PROMPT A: Reproduce everything in the page on the film Ek Thi Ladki from "It had the famous" down to "love with Meena.".

SELECTED TEXT:
· · · ·
- Directed by: Roop K. Shorey
- Written by: I. S. Johar
- Produced by: Roop K. Shorey
- Starring: Meena Shorey Motilal Kuldip Kaur Agha
- Cinematography: Anwar Pabani
- Edited by: Pran Mehra
- Music by: Vinod
- Production company: Shorey Films
- Release date: 1949;
- Running time: 164 minutes
- Country: India
- Language: Hindi

= Ek Thi Larki =

1949 film

Ek Thi Ladki

Ek Thi Ladki (Hindi: एक थी लड़की, There Was A Girl) is a 1949 Hindi action comedy film by director Roop K. Shorey.

It had the famous Punjabi song "Laara Lappa Laara Lappa Layi Rakhda" by Lata Mangeshkar, Satish Batra and Mohammad Rafi. The music director was Vinod, with lyrics by Aziz Kashmiri and story by I. S. Johar.

The film starred Meena Shorey (as Meena) who became famously known as the "Larra Lappa" girl following the release of the film, and Motilal (as Ranjeet).

==Plot==
The movie is based on Meena (Meena Shorey) who is running away from two men, who are blackmailing her for a crime she did not commit. Along the way, she meets Ranjeet (Motilal), who is engaged to be married to the daughter of his boss but falls in love with Meena.
· · · ·
GIVEN DATA:

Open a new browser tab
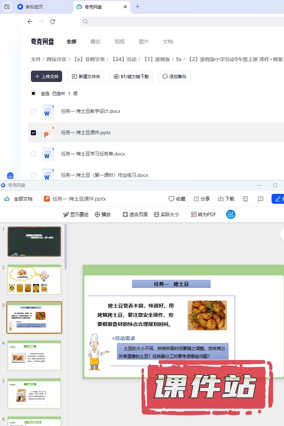284x426 pixels. point(138,7)
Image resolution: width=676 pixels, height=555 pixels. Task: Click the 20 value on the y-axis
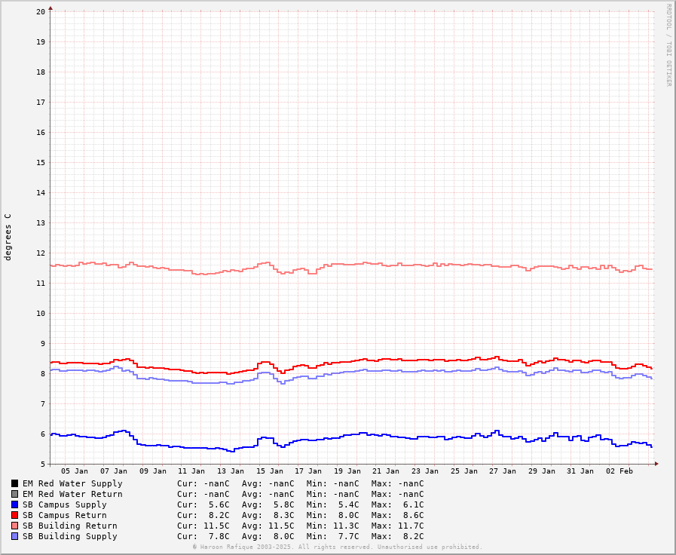coord(41,11)
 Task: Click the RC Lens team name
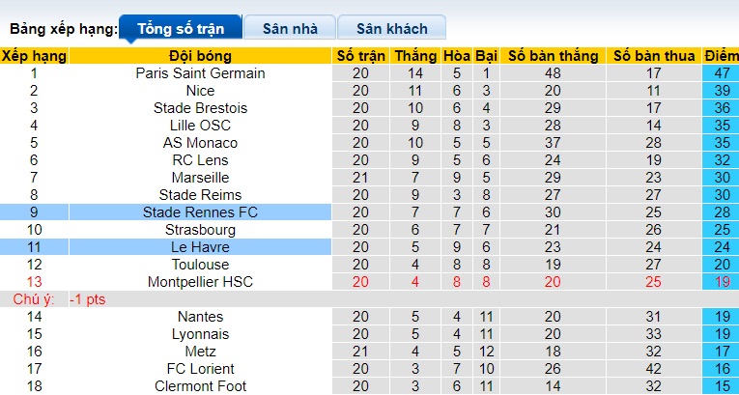pyautogui.click(x=200, y=160)
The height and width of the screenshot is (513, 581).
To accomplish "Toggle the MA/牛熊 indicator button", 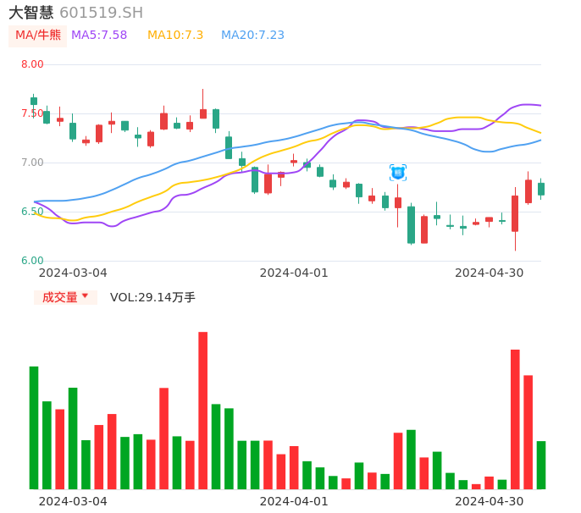I will 38,36.
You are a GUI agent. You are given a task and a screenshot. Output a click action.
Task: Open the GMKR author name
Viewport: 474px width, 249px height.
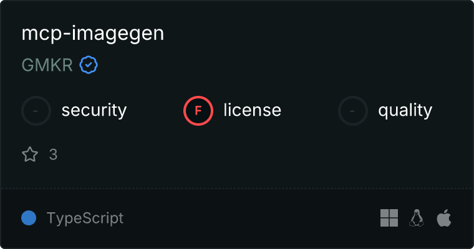(47, 65)
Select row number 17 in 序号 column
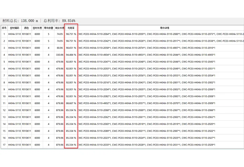This screenshot has height=167, width=244. click(x=4, y=145)
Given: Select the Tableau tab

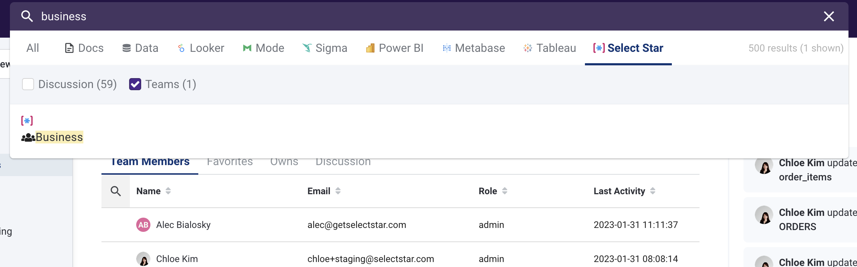Looking at the screenshot, I should [549, 48].
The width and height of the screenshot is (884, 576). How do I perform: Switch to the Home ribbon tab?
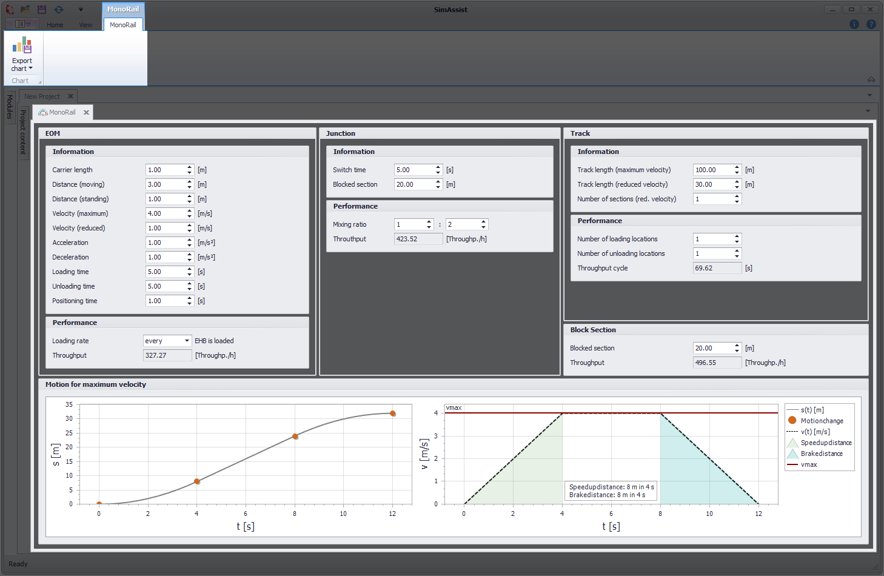tap(55, 25)
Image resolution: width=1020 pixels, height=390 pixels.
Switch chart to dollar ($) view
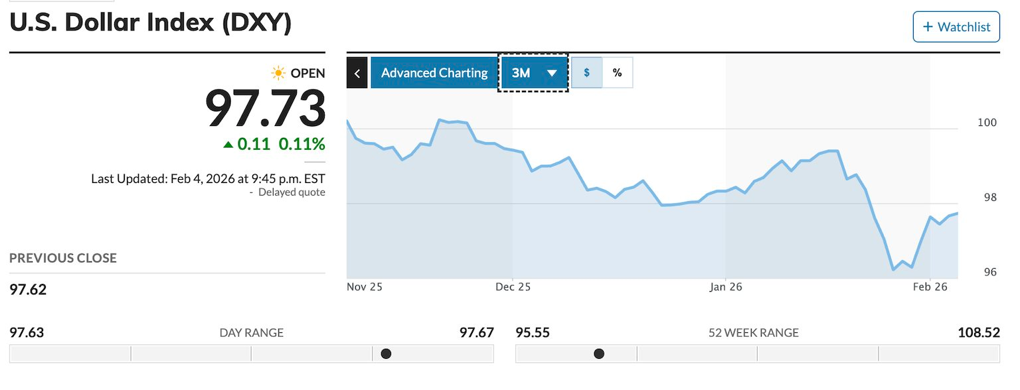pos(587,73)
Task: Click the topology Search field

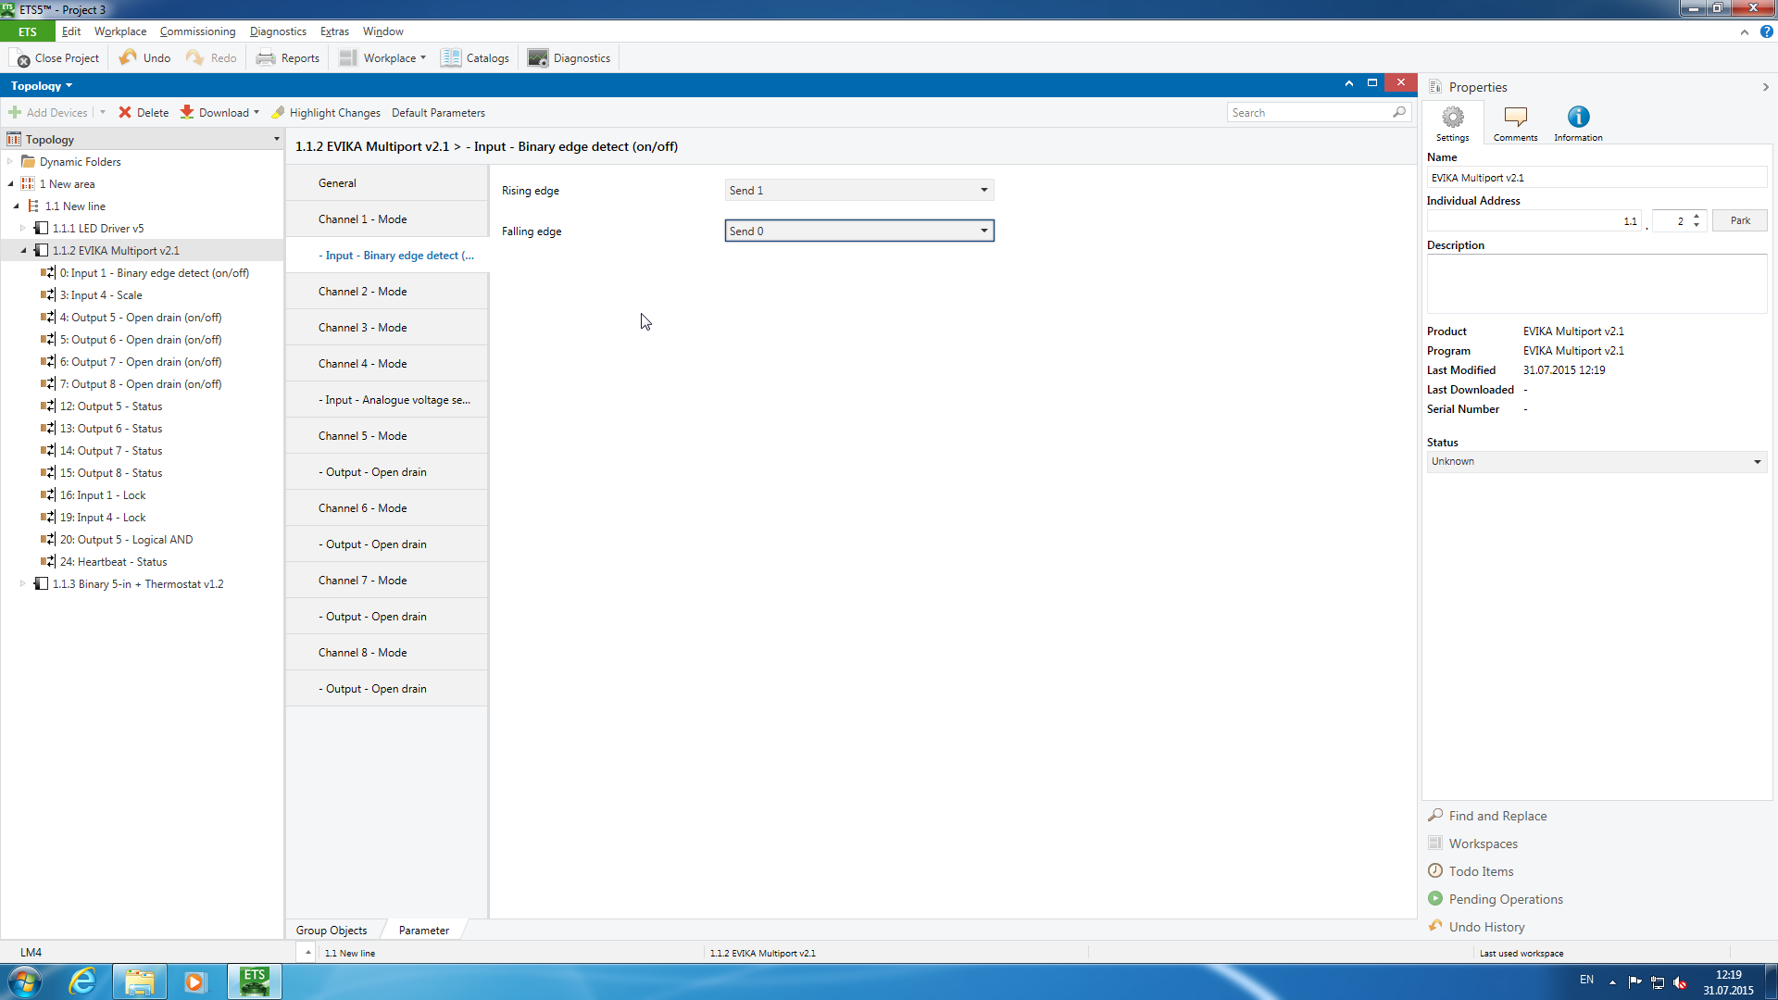Action: 1309,112
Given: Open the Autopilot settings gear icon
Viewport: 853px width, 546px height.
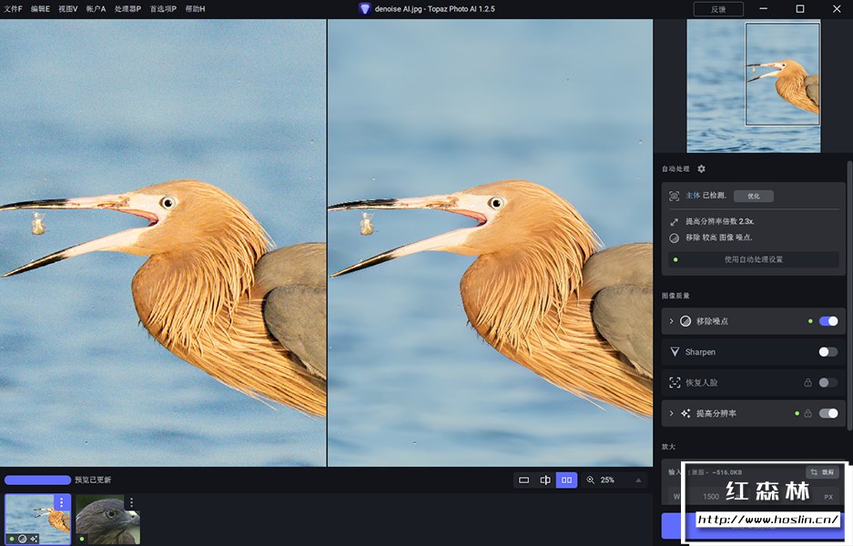Looking at the screenshot, I should tap(701, 169).
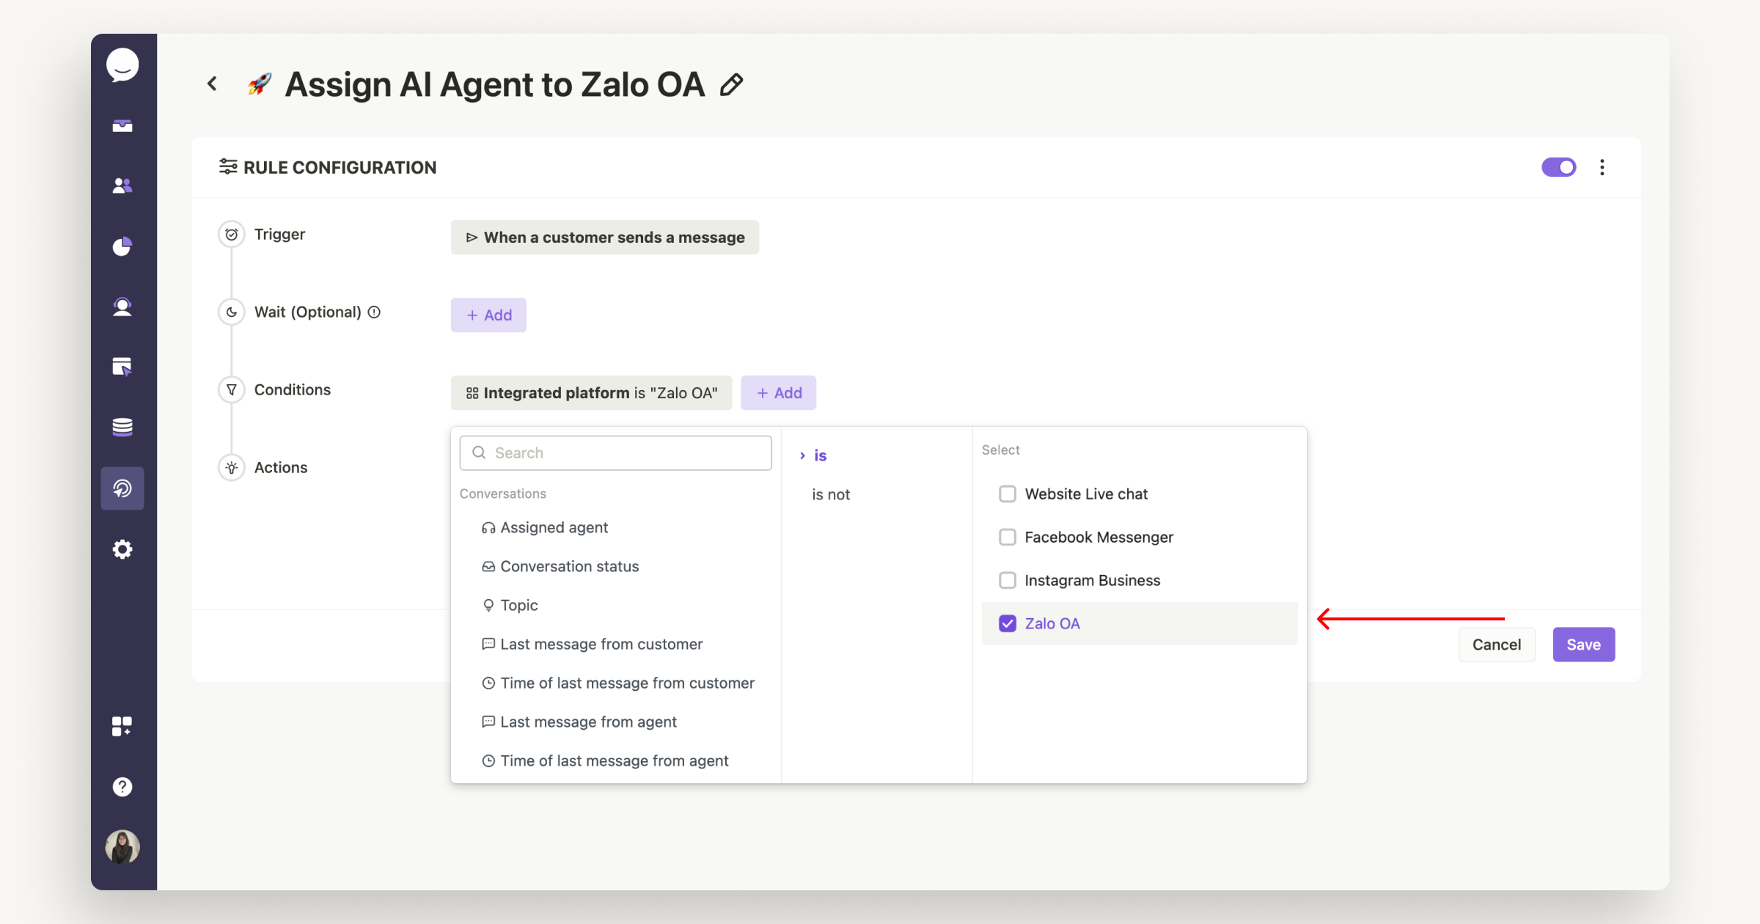Check the Facebook Messenger option
1760x924 pixels.
(1008, 537)
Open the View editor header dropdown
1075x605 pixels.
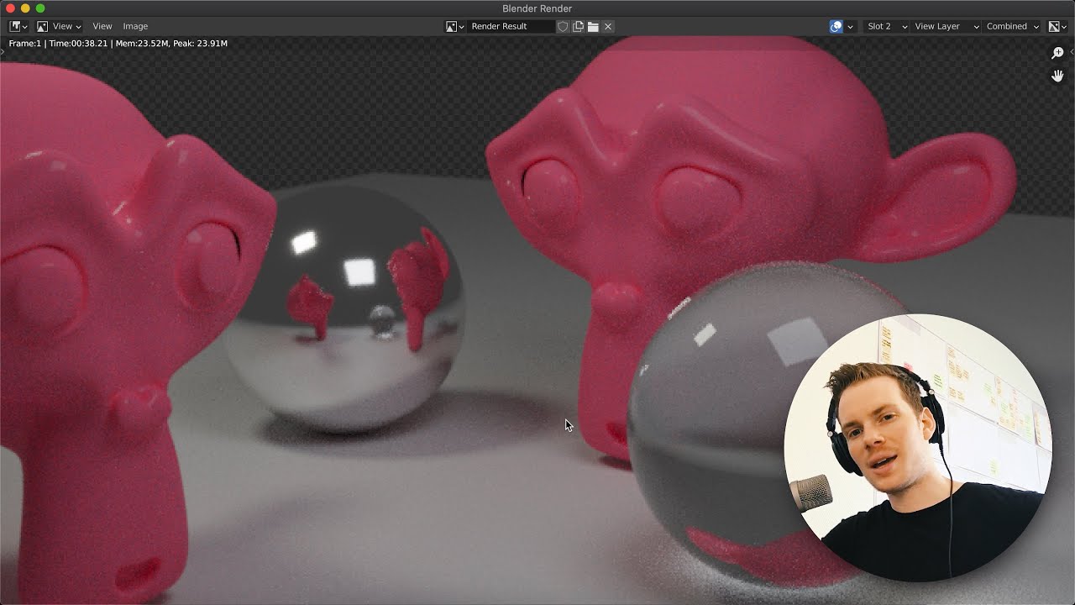57,26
· · · ·
PROMPT B: State how many lines of the records contain the string "resolution". Reply with the number alone.

EXERCISE ANSWER A:
It had the famous Punjabi song "Laara Lappa Laara Lappa Layi Rakhda" by Lata Mangeshkar, Satish Batra and Mohammad Rafi. The music director was Vinod, with lyrics by Aziz Kashmiri and story by I. S. Johar.

The film starred Meena Shorey (as Meena) who became famously known as the "Larra Lappa" girl following the release of the film, and Motilal (as Ranjeet).

==Plot==
The movie is based on Meena (Meena Shorey) who is running away from two men, who are blackmailing her for a crime she did not commit. Along the way, she meets Ranjeet (Motilal), who is engaged to be married to the daughter of his boss but falls in love with Meena.

EXERCISE ANSWER B: 2